Start with the first line of the data and end with the line that holds "has height=715, width=1145."; write out each one exactly.
[[ Dataset open ]]
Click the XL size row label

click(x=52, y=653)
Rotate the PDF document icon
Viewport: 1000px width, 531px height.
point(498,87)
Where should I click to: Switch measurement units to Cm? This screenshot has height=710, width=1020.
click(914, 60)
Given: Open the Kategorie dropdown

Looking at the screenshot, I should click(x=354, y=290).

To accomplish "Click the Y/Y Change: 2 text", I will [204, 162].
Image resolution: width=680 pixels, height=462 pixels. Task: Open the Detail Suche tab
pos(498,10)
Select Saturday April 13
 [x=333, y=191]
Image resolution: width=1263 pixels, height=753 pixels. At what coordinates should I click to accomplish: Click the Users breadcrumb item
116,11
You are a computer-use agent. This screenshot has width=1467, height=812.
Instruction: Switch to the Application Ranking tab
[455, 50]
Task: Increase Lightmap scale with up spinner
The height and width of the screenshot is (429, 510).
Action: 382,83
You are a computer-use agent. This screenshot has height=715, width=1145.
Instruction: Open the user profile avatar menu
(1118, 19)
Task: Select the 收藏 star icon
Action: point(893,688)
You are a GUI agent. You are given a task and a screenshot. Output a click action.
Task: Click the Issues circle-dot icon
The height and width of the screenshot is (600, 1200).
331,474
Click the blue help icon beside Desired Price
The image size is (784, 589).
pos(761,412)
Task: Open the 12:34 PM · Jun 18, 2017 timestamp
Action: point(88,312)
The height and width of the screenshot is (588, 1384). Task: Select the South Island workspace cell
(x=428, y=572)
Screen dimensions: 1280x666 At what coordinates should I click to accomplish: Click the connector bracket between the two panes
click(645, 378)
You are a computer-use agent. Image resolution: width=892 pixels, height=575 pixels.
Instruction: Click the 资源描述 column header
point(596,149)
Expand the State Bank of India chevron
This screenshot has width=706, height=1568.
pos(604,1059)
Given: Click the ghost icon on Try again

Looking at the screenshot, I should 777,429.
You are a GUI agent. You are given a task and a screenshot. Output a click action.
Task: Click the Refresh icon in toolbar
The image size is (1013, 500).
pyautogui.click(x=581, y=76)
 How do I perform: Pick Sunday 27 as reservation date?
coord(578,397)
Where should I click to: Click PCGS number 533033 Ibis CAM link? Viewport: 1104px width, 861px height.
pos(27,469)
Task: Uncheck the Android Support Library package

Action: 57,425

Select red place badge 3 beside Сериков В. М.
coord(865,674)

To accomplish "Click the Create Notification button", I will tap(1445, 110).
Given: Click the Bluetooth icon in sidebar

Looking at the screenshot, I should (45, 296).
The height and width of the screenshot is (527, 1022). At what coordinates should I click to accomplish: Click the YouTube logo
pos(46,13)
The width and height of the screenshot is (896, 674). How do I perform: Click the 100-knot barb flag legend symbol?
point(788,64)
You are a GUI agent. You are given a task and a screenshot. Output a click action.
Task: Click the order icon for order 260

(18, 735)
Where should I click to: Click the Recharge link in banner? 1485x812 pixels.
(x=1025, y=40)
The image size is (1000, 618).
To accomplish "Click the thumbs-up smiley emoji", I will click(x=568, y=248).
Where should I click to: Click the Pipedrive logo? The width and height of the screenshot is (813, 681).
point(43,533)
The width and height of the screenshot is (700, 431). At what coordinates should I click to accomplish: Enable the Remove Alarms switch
[[ Dataset closed ]]
*Your response*
Click the XL size row label

click(x=52, y=653)
Rotate the PDF document icon
Viewport: 1000px width, 531px height.
point(498,87)
Where should I click to: Switch measurement units to Cm? This screenshot has height=710, width=1020.
click(914, 60)
Given: Open the Kategorie dropdown

Looking at the screenshot, I should click(x=354, y=290).

To accomplish "Click the Y/Y Change: 2 text", I will [204, 162].
Image resolution: width=680 pixels, height=462 pixels. Task: Open the Detail Suche tab
pos(498,10)
Select Saturday April 13
 [x=333, y=191]
Image resolution: width=1263 pixels, height=753 pixels. At what coordinates should I click to accomplish: Click the Users breadcrumb item
116,11
You are a computer-use agent. This screenshot has width=1467, height=812.
Instruction: Switch to the Application Ranking tab
[455, 50]
Task: Increase Lightmap scale with up spinner
The height and width of the screenshot is (429, 510).
Action: 382,83
You are a computer-use agent. This screenshot has height=715, width=1145.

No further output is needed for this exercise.